Scores of disaster relief workers from various UN agencies, as well as other international NGOs have no choice but to sit on their visa applications for 4
more days, desperate to get in and help distribute high power biscuits and other survival items. Even if there were enough rice to go around among Burmese
victims and survivors – which is not the case – there is no clean water to cook rice, hence biscuits for the rice-eating Burmese.

Here is a perfect living example of a population that needs “humanitarian intervention” – in whatever form it may take. The unceasing Burmese tales of
unimaginable tragedy and misery at the hands of the latter-day Neroes have moved Dr Bernard Kouchner, co-founder of the Doctors Without Borders and now France’s Foreign Minister, to publicly make the case for invoking ‘Responsibility to Protect or R2P.”

R2P is the new international doctrine introduced at the UN in 2001, which uses as its starting point ‘non-intervention amongst sovereign states’. It does not
require as prerequisite for intervention that a domestic situation threatens stability, peace and order internationally or regionally, nor is it confined to
armed conflicts, genocides and mass murders. (See https://www.iciss.ca/report-en.asp )

When a particular state, or those who have usurped power, as in the case of Burma/Myanmar – fail to demonstrably protect, prevent or otherwise address the
massive sufferings of a large population it becomes incumbent upon other states (and national communities) to impose appropriate humanistic measures, militarily if necessary and as a last resort, on a sovereign country.

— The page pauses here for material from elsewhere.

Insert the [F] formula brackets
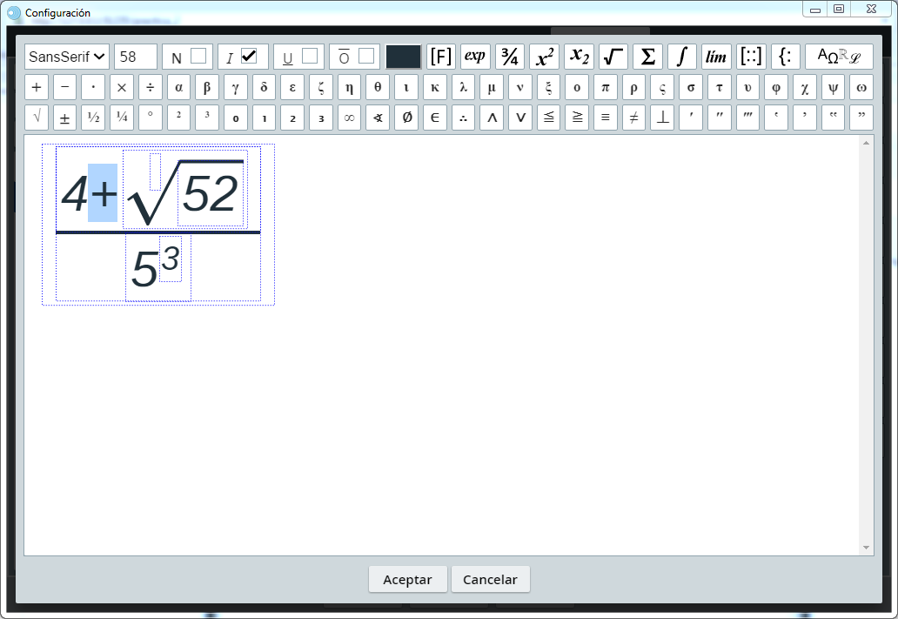This screenshot has width=898, height=619. [x=441, y=57]
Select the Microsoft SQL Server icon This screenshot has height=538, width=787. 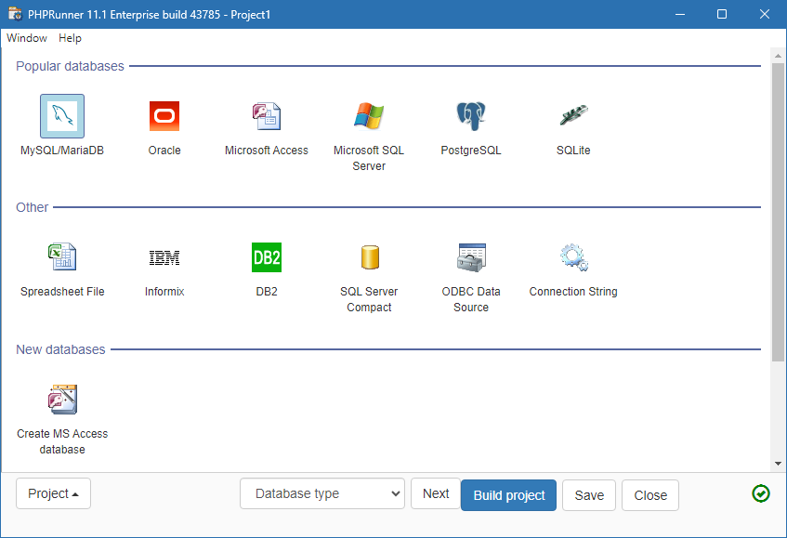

Over the past week since the cyclone Nargis ripped up hundreds of communities and destroyed hundreds of thousands of human lives, the unmistakably callousness of the Myanmarese senior leadership is for all to see. Like Emperor Nero of ancient Rome, they have, in effect, chosen to be oblivious to the people in distress and the country in flames. Indeed by all objective criteria, the generals have categorically failed to uphold their obligations to the Burmese
people, as well as their membership responsibility to the United Nations to protect the citizens.

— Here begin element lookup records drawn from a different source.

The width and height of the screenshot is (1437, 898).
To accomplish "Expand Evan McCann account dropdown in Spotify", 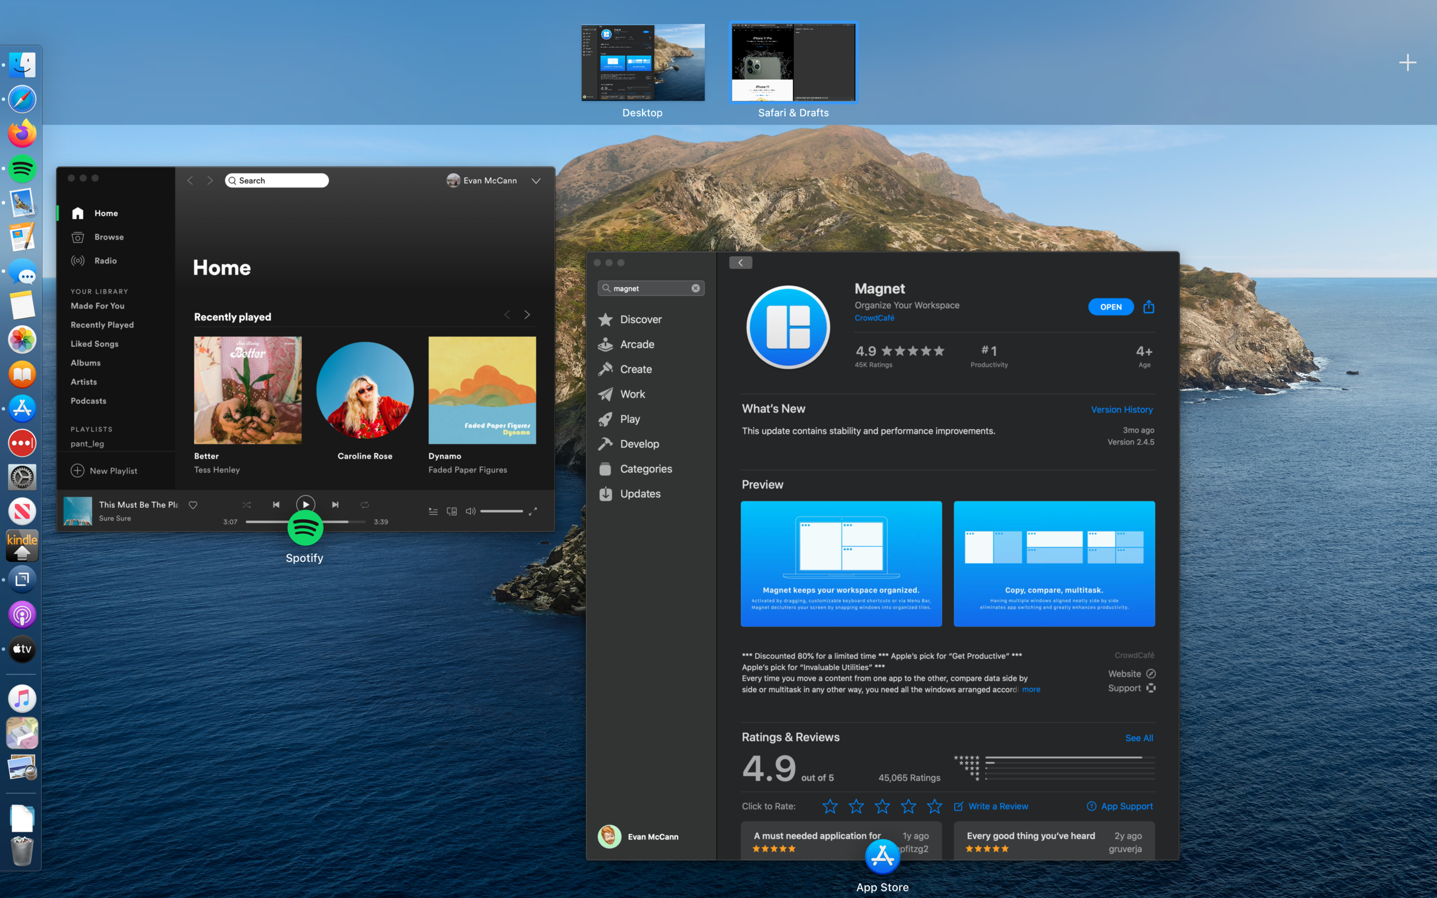I will 536,181.
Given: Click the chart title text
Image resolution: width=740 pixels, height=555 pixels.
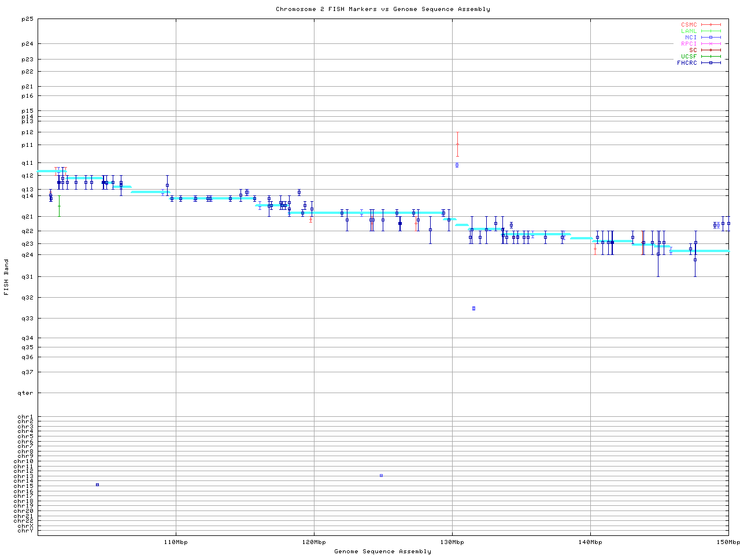Looking at the screenshot, I should 383,9.
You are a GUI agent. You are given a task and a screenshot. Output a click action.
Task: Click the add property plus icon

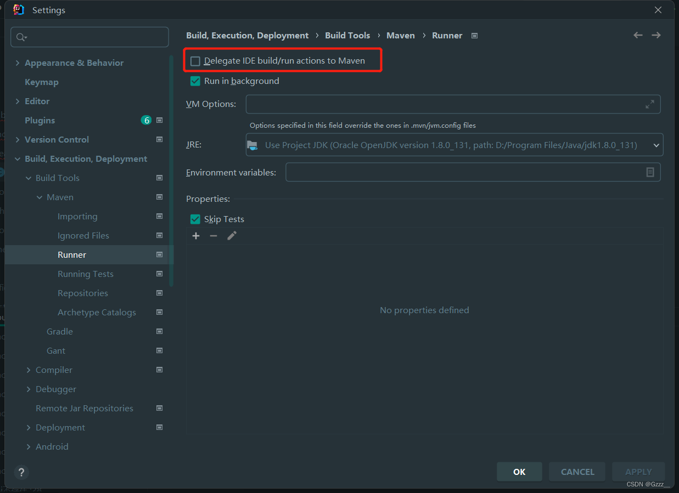pyautogui.click(x=196, y=236)
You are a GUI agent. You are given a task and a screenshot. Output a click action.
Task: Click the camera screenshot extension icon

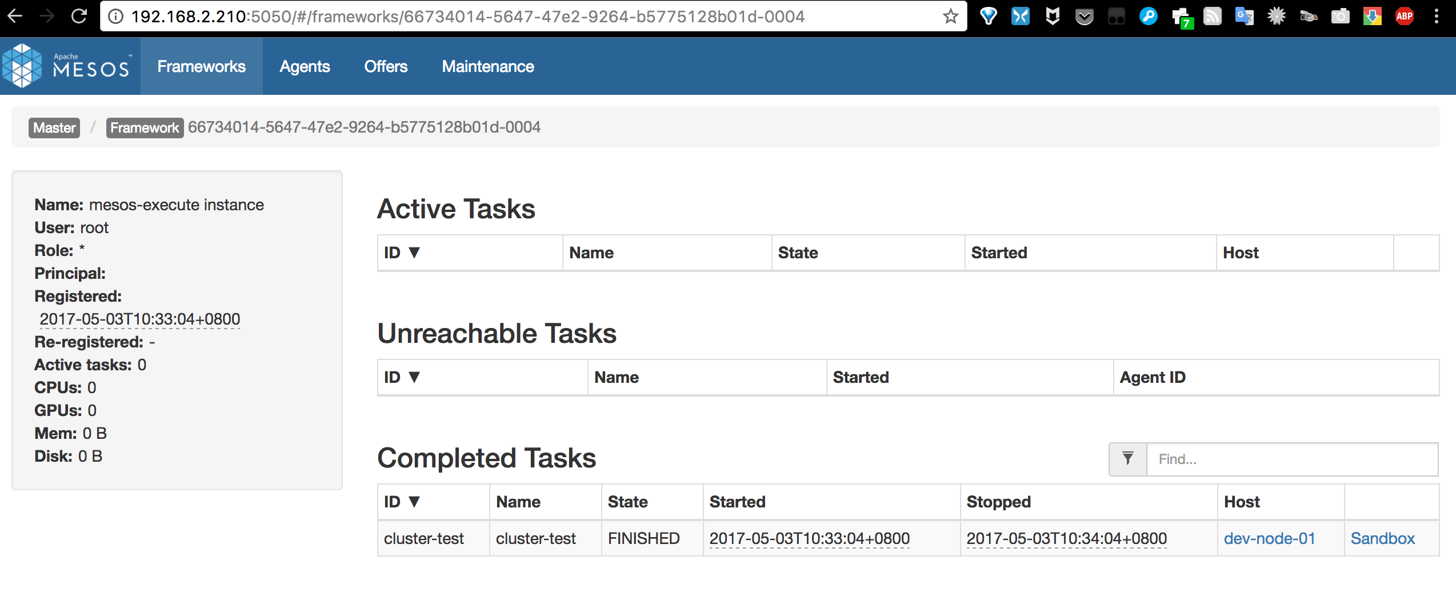point(1340,17)
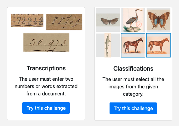Select the heron bird illustration
Viewport: 179px width, 126px height.
pyautogui.click(x=133, y=20)
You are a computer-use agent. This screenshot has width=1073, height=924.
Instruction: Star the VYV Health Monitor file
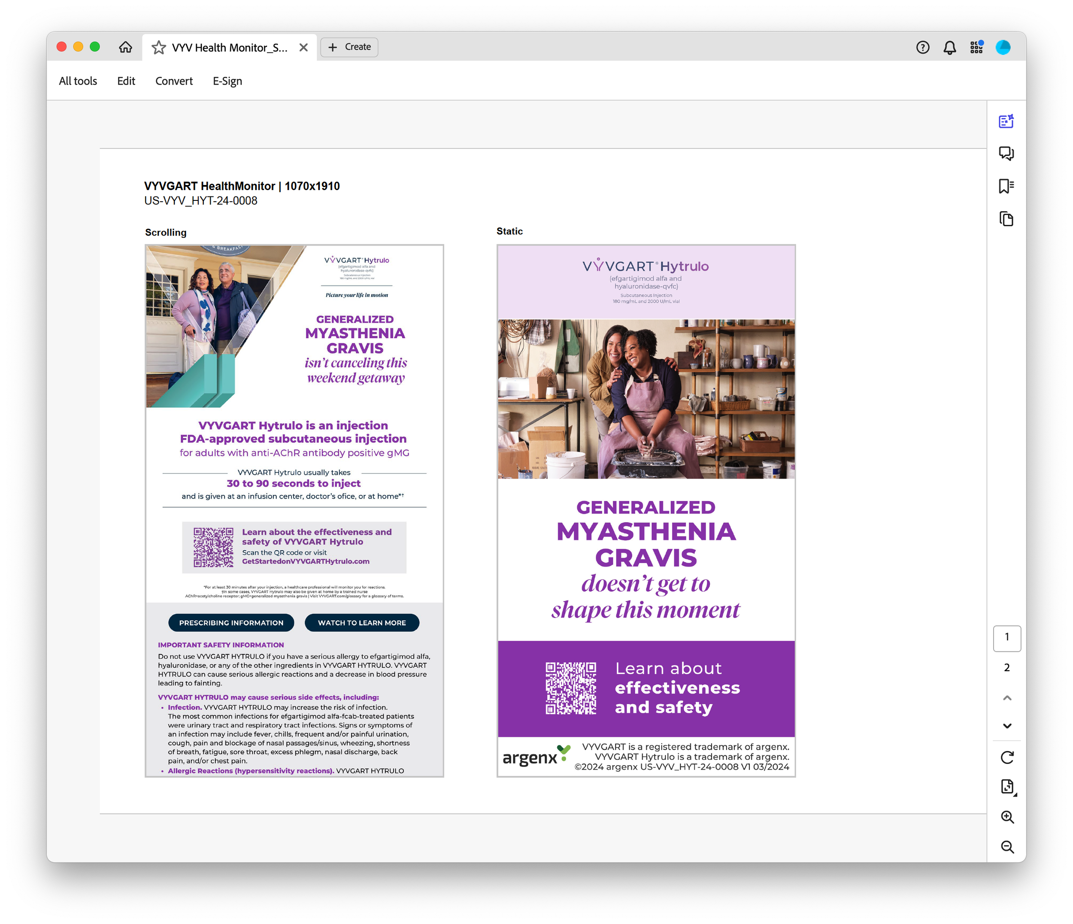[158, 48]
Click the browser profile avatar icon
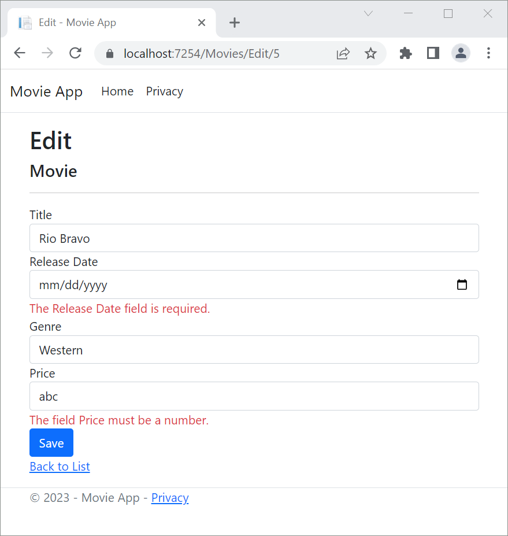This screenshot has width=508, height=536. coord(461,53)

It is one thing that authoritarian regimes the world over typically mow down dissidents and rebels on the streets. But it is altogether a different order
of revulsion that the Myanmarese regime’s failure to put the lives and well-being of 1.5 million shelter-less cyclone victims first – the newly born,
the sick and the elderly – rendering them foodless, waterless and without safety and raising the risk of a major outbreak of disease through willful negligence.

Even the ‘evil’ Russia under Putin has the sensibility to waive visas for the British football fans bound for St Petersburg accepting football tickets in lieu
of visa stamps. Yet all international appeals from both hostile and friendly nations have fallen on the deaf ears of the evil rulers of Burma/Myanmar, who
refuse to honour the aid workers’ UN-issued passports.

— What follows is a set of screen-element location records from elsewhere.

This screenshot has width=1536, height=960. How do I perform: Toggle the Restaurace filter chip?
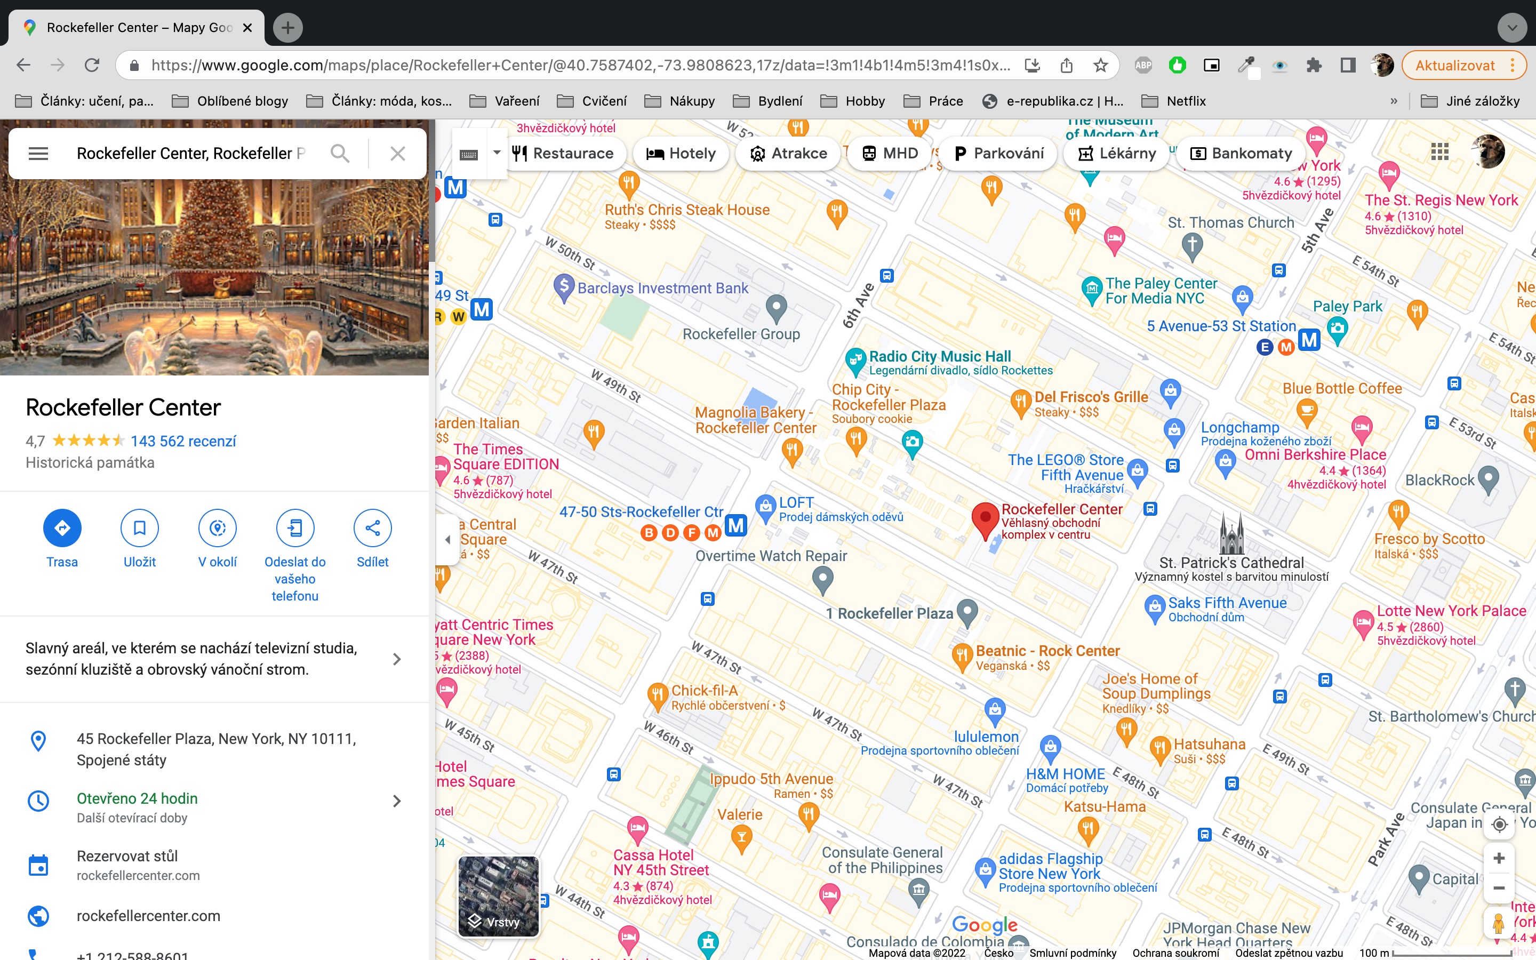563,153
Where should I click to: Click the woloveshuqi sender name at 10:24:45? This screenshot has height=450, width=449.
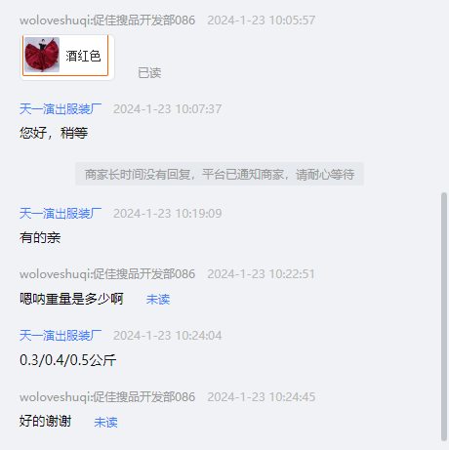107,397
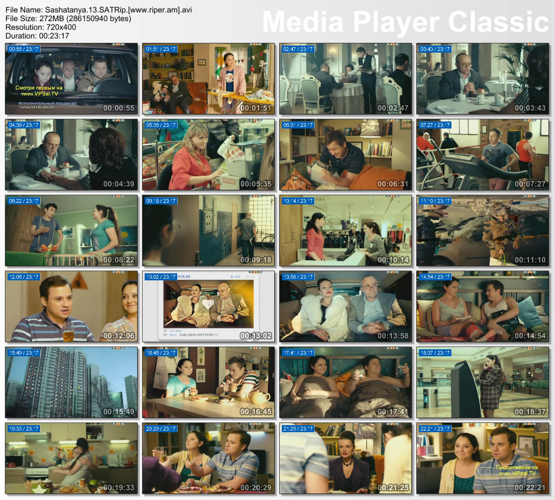Open the kitchen scene thumbnail at 00:19:33
This screenshot has width=555, height=500.
tap(71, 458)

Indeed, the “Myanmarese” Neroes are fiddling away their Constitutional tune preparing for Saturday’s Referendum , while the country’s 1.5 million victims
wither away with no drinking water or food aid.

The question before the outside world is:

Will those key players in the international community discharge their “responsibility to react” in the face of such evil?

This February, UK Foreign Secretary David Miliband used the occasion of the ‘Aung San Suu Kyi Lecture’ at St Hugh’s College, Oxford to articulate Britain’s
new foreign policy, calling it the ‘Democracy Imperative’. What better opportunity than the unfolding Burmese atrocities for him to put his money where
his mouth is. The “Humanitarian Imperative” based on Responsibility to Protect’ must come first.